GAMES
José Escada’s paintings (or works, more correctly speaking, as this includes drawings and cut-outs) since the lexicon of forms he constructed after 1965 are mysterious and fascinating. They are an enormous collection of signs – some recognizable, others mysterious, some figurative, others abstract – that appear in visual constructions in which they are put together as in a puzzle. One is always reminded of Georges Perec and his explanation on the nature of the puzzles in Life A user’s manual, the hierarchy up to the most difficult and complex puzzle – the one that, due to its great regularity, seems to be able to be multiplied ad infinitum. The same happens with the webs of the constructions in Escada’s paintings that endlessly deal with the possibilities of articulation of his simple and enormous visual lexicon.
Alongside the paintings, Escada also began to make cut-outs in metal or paper using the same figures, now transformed into shapes that stand out over the inside or outside of the pictorial plane. Sometimes these figures are isolated, on a smaller scale, or “inside each other”, like labyrinths of shapes that are steeped within each other.

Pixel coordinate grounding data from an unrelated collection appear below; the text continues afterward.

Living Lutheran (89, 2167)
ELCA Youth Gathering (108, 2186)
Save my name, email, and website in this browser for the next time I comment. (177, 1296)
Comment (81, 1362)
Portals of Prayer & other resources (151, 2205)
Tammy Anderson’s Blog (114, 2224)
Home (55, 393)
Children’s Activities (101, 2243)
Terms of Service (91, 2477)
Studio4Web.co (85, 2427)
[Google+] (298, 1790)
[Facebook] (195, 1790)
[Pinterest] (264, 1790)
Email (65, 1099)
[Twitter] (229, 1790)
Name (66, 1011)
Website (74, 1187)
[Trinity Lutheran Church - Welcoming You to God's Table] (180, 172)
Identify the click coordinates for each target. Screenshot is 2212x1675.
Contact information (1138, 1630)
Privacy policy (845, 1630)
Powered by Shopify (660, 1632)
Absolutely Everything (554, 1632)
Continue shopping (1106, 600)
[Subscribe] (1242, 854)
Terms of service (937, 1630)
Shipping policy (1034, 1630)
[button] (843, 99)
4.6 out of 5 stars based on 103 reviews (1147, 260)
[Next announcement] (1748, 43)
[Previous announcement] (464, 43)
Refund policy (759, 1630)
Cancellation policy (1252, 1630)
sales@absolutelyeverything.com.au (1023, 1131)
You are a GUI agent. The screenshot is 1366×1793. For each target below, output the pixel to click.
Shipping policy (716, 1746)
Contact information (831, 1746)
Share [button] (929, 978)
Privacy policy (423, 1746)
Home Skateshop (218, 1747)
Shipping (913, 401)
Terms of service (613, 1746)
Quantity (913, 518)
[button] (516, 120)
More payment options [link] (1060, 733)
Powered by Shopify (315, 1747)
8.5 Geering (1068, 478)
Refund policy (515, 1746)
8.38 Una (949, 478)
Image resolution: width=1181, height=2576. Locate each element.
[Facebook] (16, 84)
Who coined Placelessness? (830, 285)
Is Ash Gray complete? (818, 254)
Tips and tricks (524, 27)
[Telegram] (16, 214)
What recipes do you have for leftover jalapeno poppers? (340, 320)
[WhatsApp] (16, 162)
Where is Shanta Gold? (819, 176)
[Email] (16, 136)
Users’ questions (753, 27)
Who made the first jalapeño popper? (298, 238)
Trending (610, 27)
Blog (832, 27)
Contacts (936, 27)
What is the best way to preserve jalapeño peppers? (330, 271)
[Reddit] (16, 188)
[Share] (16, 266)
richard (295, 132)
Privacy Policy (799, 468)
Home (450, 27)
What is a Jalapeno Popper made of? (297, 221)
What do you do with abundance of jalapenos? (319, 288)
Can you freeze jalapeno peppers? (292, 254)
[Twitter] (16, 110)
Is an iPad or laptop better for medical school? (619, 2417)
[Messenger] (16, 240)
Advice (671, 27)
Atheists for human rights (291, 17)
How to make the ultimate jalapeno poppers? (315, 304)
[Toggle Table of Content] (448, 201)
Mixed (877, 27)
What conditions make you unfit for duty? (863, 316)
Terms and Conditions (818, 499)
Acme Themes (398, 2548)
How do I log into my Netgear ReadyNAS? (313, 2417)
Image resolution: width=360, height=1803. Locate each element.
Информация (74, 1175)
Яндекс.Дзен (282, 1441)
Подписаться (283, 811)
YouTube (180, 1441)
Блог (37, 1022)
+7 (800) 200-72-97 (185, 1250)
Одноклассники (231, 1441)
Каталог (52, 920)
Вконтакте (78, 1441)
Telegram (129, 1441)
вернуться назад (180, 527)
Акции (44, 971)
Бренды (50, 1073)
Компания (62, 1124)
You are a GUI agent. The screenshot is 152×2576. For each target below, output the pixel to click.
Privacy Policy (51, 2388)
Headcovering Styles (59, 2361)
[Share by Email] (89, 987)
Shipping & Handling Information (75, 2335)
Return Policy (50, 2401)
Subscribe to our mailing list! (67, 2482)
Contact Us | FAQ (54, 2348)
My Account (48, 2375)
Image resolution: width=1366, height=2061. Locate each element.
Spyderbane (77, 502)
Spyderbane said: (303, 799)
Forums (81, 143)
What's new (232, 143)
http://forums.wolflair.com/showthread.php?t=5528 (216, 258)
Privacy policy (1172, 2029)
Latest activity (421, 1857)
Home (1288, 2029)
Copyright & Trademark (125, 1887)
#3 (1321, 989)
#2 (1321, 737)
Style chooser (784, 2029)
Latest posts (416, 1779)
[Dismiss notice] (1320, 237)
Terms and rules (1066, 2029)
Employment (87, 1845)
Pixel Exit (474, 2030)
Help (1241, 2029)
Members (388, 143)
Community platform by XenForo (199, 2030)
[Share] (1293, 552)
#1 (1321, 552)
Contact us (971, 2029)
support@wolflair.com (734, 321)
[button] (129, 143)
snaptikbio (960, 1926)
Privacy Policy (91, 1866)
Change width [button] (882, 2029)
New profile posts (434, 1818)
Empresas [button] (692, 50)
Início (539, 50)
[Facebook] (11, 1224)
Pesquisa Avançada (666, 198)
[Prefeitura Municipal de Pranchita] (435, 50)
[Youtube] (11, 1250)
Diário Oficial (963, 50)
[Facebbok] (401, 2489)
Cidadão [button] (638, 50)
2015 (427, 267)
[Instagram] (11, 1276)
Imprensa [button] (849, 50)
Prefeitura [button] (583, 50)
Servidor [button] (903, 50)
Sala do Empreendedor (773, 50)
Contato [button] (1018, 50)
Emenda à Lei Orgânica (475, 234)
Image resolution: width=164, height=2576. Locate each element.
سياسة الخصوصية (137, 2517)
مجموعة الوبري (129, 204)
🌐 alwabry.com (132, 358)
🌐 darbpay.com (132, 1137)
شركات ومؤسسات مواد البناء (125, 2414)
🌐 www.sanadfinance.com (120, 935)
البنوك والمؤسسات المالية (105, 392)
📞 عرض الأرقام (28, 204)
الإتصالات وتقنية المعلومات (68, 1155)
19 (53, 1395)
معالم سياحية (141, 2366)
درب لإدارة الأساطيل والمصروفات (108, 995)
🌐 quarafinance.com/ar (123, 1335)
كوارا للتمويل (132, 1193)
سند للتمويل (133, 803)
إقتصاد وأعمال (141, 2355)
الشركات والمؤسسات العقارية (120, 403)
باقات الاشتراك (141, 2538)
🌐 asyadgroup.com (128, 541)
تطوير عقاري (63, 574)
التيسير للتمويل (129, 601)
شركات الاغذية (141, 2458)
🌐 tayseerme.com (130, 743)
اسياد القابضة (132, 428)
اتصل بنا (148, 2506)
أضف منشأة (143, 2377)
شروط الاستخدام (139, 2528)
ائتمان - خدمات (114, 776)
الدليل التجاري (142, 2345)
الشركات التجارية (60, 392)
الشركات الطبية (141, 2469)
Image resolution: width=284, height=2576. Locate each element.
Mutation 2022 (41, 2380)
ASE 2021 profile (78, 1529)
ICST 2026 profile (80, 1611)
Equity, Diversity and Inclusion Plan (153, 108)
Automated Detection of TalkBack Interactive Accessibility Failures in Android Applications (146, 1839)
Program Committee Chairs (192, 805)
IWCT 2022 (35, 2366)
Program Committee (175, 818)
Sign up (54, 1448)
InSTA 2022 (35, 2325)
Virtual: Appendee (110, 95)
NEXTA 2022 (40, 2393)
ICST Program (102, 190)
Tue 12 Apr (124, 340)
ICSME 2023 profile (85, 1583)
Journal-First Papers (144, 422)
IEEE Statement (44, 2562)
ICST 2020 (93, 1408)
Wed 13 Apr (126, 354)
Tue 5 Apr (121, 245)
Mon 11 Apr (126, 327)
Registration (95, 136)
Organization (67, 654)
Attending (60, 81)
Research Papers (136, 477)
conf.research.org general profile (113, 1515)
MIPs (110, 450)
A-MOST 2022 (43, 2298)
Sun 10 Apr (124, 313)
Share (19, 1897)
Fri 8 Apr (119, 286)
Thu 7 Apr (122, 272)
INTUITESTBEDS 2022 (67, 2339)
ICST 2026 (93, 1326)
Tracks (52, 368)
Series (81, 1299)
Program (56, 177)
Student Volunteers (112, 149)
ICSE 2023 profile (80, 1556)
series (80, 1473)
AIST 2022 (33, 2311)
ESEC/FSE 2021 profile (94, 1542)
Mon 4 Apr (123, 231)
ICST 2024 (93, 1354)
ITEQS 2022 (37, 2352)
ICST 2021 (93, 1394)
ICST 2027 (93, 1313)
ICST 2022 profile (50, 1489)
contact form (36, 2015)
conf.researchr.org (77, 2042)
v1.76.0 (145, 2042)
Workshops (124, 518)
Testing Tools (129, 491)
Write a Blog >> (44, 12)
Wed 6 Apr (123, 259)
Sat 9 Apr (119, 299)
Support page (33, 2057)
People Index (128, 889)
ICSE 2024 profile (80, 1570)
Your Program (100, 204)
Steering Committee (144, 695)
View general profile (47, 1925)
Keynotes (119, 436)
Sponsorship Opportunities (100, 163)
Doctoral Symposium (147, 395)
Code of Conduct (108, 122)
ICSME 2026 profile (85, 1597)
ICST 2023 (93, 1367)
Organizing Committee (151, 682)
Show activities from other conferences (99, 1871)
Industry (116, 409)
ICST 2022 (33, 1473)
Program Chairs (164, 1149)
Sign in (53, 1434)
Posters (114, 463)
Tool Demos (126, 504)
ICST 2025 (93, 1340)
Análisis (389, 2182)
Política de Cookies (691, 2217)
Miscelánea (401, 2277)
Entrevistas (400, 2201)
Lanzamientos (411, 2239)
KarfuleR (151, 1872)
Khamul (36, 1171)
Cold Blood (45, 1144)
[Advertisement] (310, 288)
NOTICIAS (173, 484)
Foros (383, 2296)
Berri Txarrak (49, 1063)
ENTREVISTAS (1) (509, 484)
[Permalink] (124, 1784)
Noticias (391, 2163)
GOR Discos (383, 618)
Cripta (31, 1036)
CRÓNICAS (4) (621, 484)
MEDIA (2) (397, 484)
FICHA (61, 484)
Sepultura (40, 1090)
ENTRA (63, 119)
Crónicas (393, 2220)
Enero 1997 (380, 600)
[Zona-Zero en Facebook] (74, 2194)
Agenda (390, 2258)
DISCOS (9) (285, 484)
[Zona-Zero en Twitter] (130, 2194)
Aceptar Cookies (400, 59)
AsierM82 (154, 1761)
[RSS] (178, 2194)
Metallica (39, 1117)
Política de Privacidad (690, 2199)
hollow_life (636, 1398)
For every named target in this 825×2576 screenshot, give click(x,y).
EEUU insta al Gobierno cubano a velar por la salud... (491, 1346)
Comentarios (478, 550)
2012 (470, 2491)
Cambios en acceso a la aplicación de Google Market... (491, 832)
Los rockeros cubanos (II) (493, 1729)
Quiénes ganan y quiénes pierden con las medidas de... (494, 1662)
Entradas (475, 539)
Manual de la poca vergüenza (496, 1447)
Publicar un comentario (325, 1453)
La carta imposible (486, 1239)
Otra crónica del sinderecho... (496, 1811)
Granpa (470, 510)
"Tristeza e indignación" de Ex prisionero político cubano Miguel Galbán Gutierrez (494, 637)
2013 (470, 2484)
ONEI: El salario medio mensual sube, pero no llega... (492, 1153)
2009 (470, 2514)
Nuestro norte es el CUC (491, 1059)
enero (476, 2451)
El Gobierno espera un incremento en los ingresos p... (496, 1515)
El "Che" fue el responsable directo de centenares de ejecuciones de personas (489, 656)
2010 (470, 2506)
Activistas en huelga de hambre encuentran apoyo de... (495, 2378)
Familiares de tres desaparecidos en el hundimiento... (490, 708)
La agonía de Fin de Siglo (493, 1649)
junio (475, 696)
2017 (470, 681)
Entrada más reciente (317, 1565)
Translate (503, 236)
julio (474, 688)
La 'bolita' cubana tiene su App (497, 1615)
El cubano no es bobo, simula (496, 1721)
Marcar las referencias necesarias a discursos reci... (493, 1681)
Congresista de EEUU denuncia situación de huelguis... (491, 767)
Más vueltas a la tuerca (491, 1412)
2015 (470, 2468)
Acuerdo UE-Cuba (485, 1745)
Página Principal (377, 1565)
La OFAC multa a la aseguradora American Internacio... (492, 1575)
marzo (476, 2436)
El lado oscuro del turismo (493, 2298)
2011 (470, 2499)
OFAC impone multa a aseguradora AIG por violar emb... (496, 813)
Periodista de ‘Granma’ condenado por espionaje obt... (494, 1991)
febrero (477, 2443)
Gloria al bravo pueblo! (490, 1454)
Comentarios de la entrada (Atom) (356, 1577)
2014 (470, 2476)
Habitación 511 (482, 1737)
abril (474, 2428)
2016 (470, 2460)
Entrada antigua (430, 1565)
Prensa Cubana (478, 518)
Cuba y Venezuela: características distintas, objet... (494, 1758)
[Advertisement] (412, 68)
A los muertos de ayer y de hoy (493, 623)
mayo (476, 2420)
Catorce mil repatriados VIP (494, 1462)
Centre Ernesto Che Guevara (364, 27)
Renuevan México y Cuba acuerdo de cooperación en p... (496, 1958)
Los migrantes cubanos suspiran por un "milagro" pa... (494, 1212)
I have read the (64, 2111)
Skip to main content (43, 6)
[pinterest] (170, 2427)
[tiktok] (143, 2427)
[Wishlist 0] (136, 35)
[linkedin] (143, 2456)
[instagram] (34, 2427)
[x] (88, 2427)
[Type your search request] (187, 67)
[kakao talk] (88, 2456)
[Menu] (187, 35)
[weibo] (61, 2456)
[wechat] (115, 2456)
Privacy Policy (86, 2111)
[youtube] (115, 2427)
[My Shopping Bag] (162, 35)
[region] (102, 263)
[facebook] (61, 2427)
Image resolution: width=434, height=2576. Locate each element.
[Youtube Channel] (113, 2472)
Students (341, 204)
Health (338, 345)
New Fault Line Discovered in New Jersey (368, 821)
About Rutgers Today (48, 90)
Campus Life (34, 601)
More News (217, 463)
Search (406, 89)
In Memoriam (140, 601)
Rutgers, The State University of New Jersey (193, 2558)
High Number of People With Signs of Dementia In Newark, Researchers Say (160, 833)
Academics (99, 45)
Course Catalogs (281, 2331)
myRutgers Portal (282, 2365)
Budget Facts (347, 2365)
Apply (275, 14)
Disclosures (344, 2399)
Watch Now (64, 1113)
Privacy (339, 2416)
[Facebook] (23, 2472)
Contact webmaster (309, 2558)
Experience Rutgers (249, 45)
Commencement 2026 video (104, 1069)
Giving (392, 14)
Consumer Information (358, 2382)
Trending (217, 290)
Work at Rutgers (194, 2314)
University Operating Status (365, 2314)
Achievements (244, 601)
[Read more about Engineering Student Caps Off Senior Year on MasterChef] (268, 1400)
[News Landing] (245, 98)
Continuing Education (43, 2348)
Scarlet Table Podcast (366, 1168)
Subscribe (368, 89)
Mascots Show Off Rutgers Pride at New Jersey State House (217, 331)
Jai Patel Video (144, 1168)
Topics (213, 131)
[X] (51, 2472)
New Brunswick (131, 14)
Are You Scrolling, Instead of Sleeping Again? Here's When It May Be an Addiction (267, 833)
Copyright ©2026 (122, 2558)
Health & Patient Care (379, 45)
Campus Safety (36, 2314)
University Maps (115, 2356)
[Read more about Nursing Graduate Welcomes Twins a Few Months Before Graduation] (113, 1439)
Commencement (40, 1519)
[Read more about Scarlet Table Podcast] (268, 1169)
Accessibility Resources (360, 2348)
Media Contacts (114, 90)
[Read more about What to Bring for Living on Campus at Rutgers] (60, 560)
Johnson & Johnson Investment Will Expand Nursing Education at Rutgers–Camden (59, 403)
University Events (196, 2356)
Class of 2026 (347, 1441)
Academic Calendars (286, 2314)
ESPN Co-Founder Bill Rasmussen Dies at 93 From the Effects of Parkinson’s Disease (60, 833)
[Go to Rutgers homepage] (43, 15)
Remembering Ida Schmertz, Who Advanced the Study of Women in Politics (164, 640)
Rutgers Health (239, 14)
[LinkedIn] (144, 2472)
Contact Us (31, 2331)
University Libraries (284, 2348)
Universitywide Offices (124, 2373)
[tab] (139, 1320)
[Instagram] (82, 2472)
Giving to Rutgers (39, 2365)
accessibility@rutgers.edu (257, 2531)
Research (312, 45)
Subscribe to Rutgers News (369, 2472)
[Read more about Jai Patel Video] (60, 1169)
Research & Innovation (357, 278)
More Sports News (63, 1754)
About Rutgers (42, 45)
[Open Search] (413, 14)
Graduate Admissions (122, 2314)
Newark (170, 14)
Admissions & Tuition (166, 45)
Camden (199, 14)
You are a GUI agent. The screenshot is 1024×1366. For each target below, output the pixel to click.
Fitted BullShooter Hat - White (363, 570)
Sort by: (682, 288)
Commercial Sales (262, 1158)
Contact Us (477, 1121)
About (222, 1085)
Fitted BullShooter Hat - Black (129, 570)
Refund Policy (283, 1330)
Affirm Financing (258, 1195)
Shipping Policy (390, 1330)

From 1960 on, when he left for Paris (although he had exhibited with João Vieira, Gonçalo Duarte and René Bertholo since 1955), José Escada was linked to the KWY group, one of the most interesting and bold artistic projects of the time, its members including Lourdes Castro, Christo, Costa Pinheiro and Jan Voss. It is in the context of this group that his cut-outs appear, and it is curious to note his connections with the development of visual lexicons by João Vieira and Lourdes Castro – in relation to whom the cut-outs appear to hold a close dialogue.
In many of these cut-outs there is a playful character, almost a charade to be solved: to find out how the horse that crushes the man was planned and folded, how the volume of the frog is turned into the two dimensional, then turned into three dimensions after the fold, seems to be the tasks posed for us by Escada.
Escada’s works are games. They are so simple and efficient that they may, unfairly, pass us by unnoticed.